● Task:
The exercise asks you to copy every line below in which "Events" appears.

● Material for the task:
──────

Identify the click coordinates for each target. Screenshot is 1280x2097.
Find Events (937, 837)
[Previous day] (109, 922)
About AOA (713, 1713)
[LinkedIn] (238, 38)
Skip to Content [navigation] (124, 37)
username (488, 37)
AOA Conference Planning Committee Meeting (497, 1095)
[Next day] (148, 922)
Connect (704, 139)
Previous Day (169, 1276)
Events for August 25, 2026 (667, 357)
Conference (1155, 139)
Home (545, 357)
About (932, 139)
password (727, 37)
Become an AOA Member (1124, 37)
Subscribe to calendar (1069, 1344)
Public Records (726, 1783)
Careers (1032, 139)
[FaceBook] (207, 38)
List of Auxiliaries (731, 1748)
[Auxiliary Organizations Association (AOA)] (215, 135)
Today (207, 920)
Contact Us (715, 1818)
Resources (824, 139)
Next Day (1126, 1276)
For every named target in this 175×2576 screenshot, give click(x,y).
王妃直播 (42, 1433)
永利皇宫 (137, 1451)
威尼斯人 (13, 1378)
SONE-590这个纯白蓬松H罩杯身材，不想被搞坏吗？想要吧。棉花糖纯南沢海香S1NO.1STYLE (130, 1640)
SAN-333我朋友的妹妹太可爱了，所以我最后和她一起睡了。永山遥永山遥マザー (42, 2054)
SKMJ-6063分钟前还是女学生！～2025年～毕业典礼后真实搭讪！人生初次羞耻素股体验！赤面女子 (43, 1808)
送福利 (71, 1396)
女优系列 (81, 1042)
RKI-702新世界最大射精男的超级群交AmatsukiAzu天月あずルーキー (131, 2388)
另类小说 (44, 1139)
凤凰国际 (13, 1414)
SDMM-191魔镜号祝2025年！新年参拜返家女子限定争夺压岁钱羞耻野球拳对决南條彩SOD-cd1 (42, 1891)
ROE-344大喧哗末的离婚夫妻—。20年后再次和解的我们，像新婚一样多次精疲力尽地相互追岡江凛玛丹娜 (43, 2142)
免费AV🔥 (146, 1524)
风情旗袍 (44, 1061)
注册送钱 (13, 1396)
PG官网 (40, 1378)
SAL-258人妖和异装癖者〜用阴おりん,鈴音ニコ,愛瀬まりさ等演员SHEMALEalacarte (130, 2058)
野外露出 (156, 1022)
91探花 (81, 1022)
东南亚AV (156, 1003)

──────

● Result of this exercise:
Find Events (937, 837)
Events for August 25, 2026 (667, 357)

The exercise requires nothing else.